Elle a rencontré des enquêteurs de la Sûreté du Québec en novembre 2016 afin de porter plainte. «Ce qui m’a motivé, c’était que je me disais que je ne pouvais pas mourir sans au moins faire l’effort de dénoncer. J’ai 60 ans, il serait temps que je bouge. C’était avant le début du mouvement ‘’Me too’’ avec toutes les dénonciations qu’il y a eu dans les médias. Aujourd’hui, je me dis que j’ai bien fait de le faire, mais à ce moment-là j’étais seule. J’avais le sentiment de plonger dans l’inconnu en rouvrant cette histoire.»

Mme Colette n’a que de bons mots pour les enquêteurs qui l’ont accueillie. «J’avais peur de parler à des inconnus, mais ils ont été extraordinaires et d’une grande écoute. Évidemment, j’ai pleuré tout le long parce que c’était la première fois que je m’ouvrais comme ça», se remémore-t-elle.

Son dossier a par la suite rapidement cheminé.

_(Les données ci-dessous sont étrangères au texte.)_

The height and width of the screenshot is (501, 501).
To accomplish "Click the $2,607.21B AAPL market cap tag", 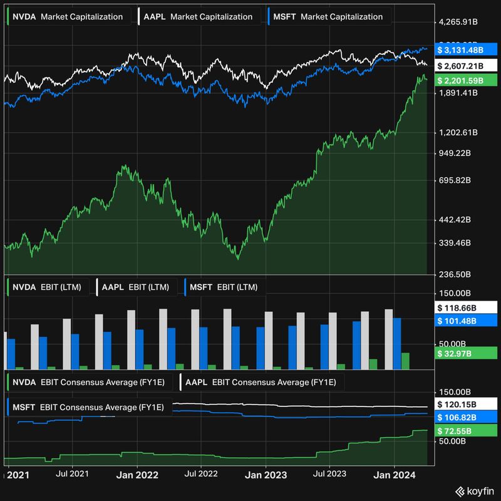I will (467, 65).
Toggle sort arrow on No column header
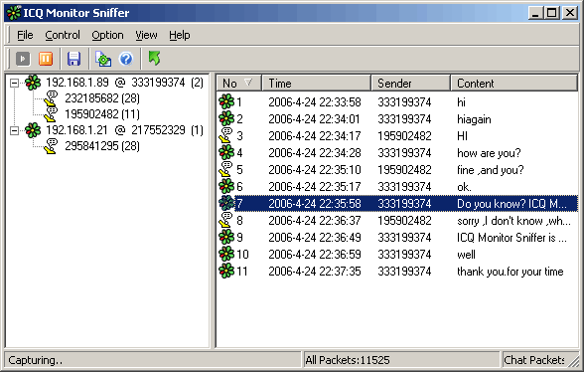Screen dimensions: 584x372 tap(248, 83)
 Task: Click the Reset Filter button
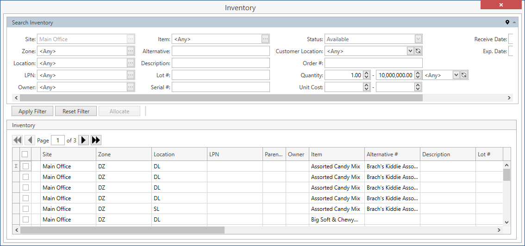click(76, 111)
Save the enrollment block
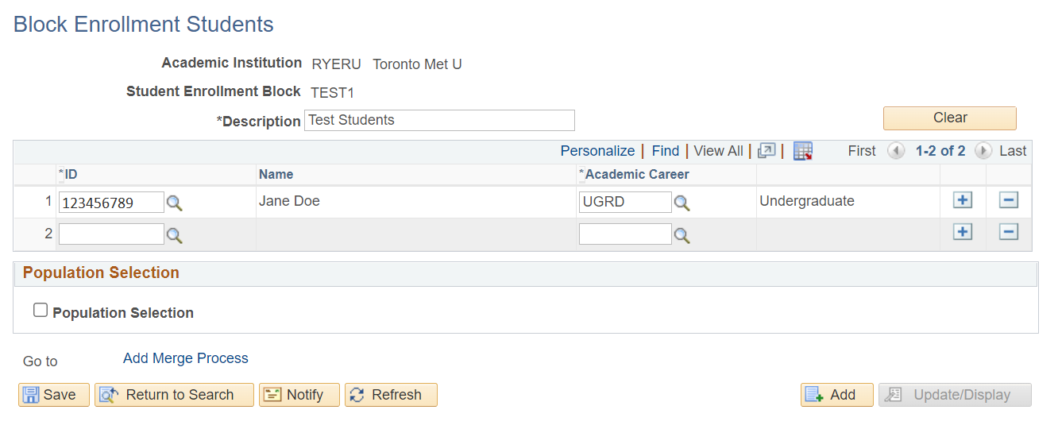This screenshot has width=1058, height=429. [x=54, y=395]
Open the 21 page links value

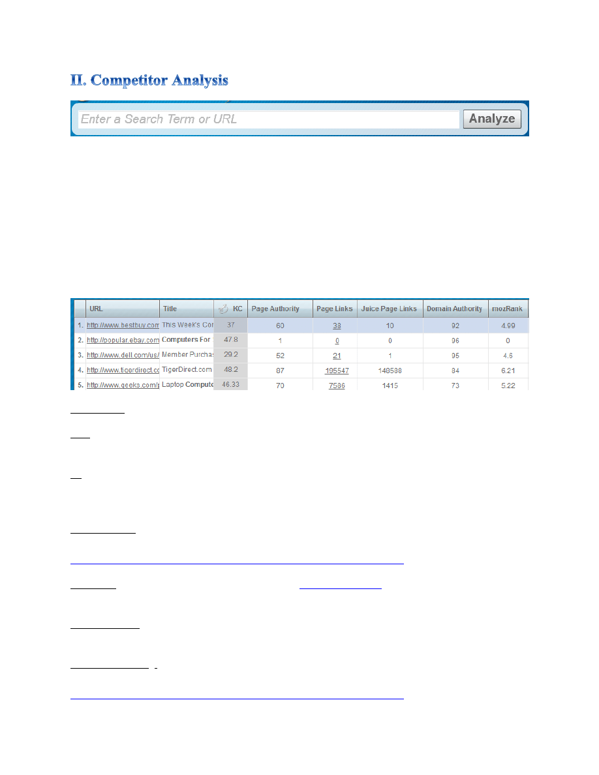pos(337,355)
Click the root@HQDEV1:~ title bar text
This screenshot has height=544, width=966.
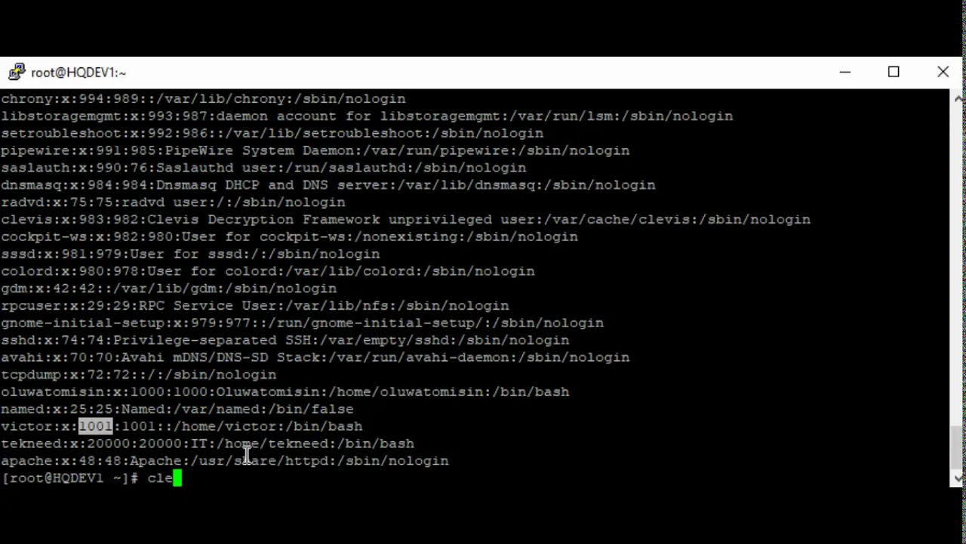tap(78, 73)
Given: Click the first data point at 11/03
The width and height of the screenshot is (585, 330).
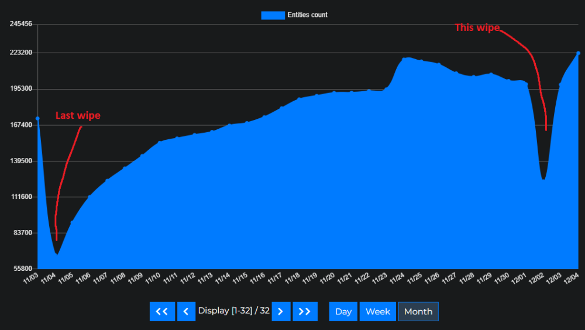Looking at the screenshot, I should (37, 119).
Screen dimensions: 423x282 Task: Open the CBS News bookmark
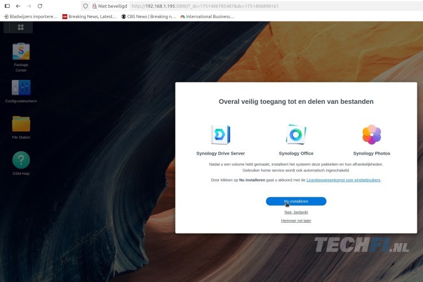click(148, 16)
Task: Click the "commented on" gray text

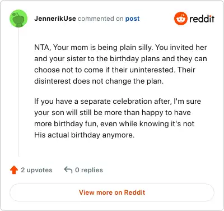Action: 101,19
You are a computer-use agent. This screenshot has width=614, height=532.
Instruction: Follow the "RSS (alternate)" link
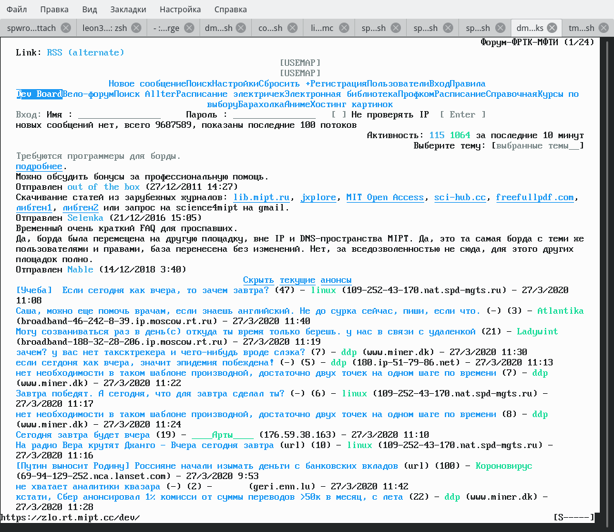85,52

Raymond Therrien a plaidé coupable avant même le début du procès. «Le juge m’a dit que j’avais été chanceuse parce que je n’ai pas eu à subir d’interrogatoire et de contre-interrogatoire en Cour», souligne celle qui souhaite aussi remercier le Centre d’aide aux victimes d’actes criminels pour leur soutien.

Dénoncer pour inspirer et se libérer

Sylvie Colette tenait à faire lever l’interdit de publication afin de pouvoir s’exprimer sur les événements. Pendant des années, chaque fois qu’elle entendait des histoires de femmes qui portaient plainte, elle repensait à ce qu’elle avait subi. Elle se disait que si Raymond Therrien avait fait une autre victime et qu’elle portait plainte, elle le ferait elle aussi, mais ça n’est pas arrivé.

Elle précise toutefois qu’elle l’a fait avant tout pour elle. «Pendant toutes ces années, j’ai porté le fardeau du secret et là d’en parer ça m’enlève un poids énorme. Je ne suis pas responsable de ça, je n’ai pas à garder le silence. (soupire) C’est nouveau pour moi de penser comme ça et c’est tellement libérateur.»

La sentence lui importait peu. L’essentiel était qu’on l’entende et on l’a entendu. Maintenant, elle peut guérir et enfin commencer à vivre.